> _WORK TO COMPLETE_: Using the records that appear below, write out exactly the lines from the one with "Описание (73, 884)" through the one with "Беспроводной датчик размыкания", keeping both end lines.

(Dataset entries)
================

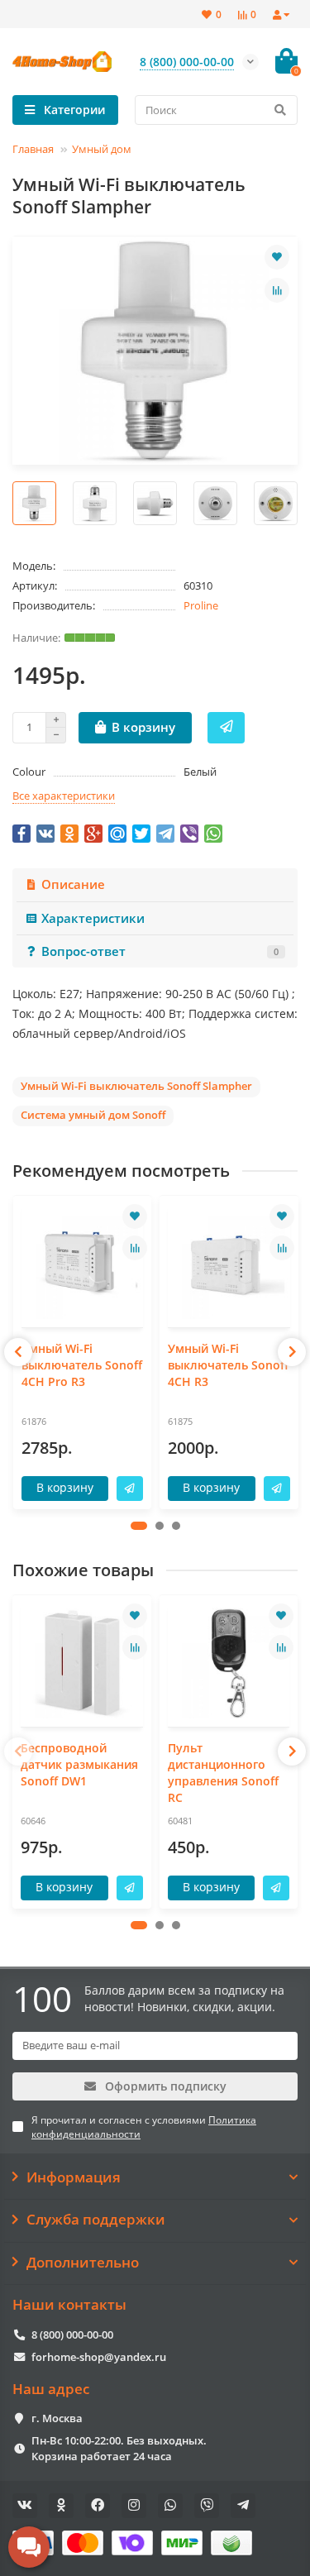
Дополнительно (82, 2262)
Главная (33, 148)
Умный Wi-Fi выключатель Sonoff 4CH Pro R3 (81, 1365)
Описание (73, 884)
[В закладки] (277, 257)
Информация (73, 2177)
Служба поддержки (95, 2219)
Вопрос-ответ (160, 951)
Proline (201, 605)
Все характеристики (63, 795)
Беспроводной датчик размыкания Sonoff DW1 (79, 1764)
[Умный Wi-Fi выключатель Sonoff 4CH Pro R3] (82, 1263)
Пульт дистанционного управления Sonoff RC (223, 1772)
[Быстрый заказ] (226, 727)
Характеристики (93, 918)
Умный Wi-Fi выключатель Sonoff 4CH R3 (228, 1365)
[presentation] (18, 1352)
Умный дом (101, 148)
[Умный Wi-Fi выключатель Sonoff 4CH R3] (229, 1263)
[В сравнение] (277, 290)
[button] (139, 1526)
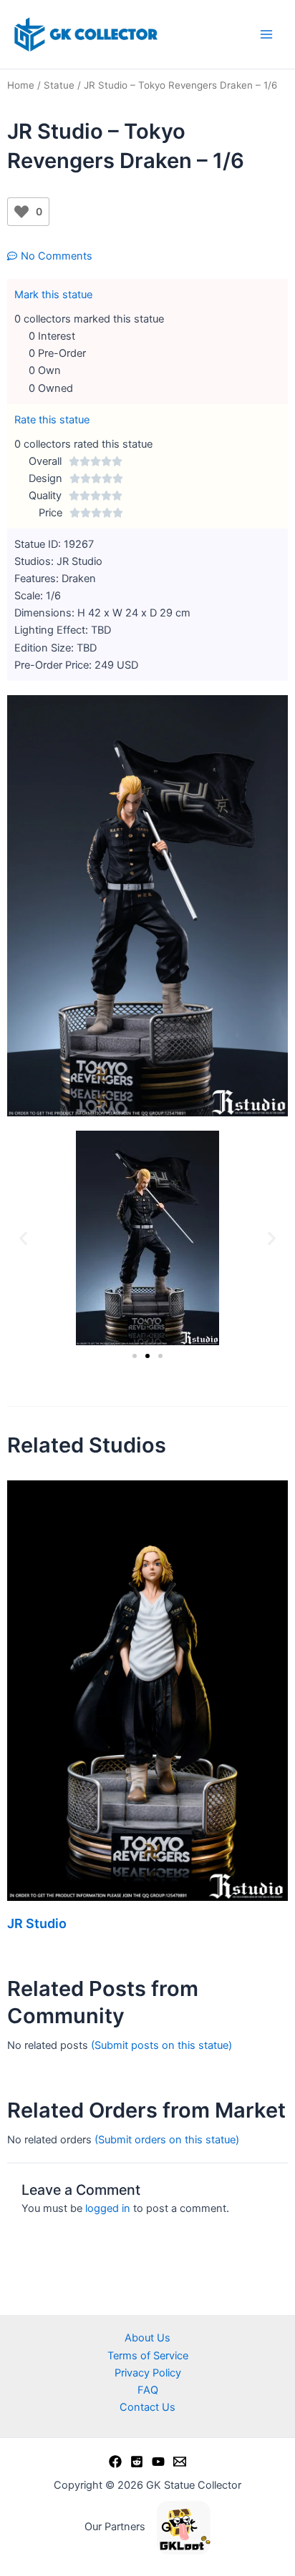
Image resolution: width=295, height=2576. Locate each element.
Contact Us (147, 2407)
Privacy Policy (148, 2372)
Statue (59, 85)
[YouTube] (158, 2461)
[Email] (179, 2461)
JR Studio (37, 1923)
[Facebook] (115, 2461)
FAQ (147, 2390)
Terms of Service (147, 2355)
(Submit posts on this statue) (161, 2045)
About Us (147, 2337)
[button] (23, 1238)
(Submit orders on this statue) (167, 2139)
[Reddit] (136, 2461)
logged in (107, 2208)
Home (20, 85)
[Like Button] (21, 211)
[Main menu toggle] (266, 34)
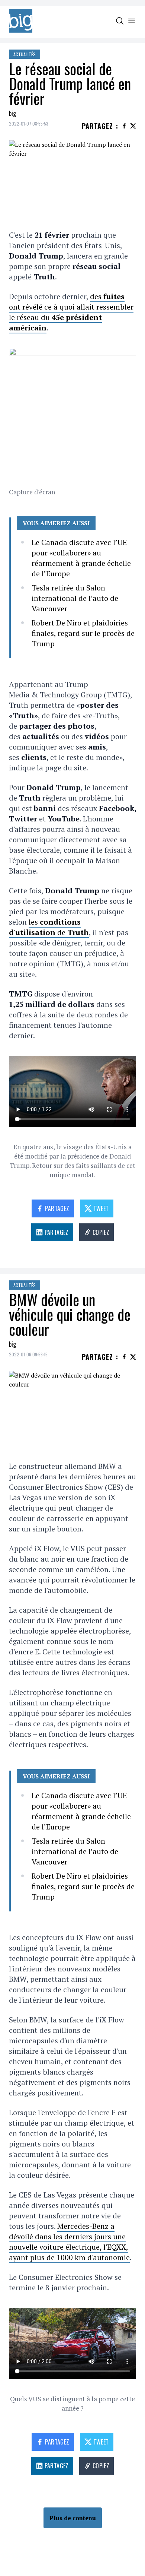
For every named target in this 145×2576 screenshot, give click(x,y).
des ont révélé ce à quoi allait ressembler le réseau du (71, 312)
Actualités (24, 54)
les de (49, 927)
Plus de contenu (72, 2518)
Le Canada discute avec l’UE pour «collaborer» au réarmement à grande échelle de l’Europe (81, 558)
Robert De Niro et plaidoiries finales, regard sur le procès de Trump (83, 633)
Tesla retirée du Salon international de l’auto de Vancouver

================

> _SOLUTION TO THIS EXERCISE_:
Описание (73, 884)
[В закладки] (277, 257)
Информация (73, 2177)
Служба поддержки (95, 2219)
Вопрос-ответ (160, 951)
Proline (201, 605)
Все характеристики (63, 795)
Беспроводной датчик размыкания Sonoff DW1 (79, 1764)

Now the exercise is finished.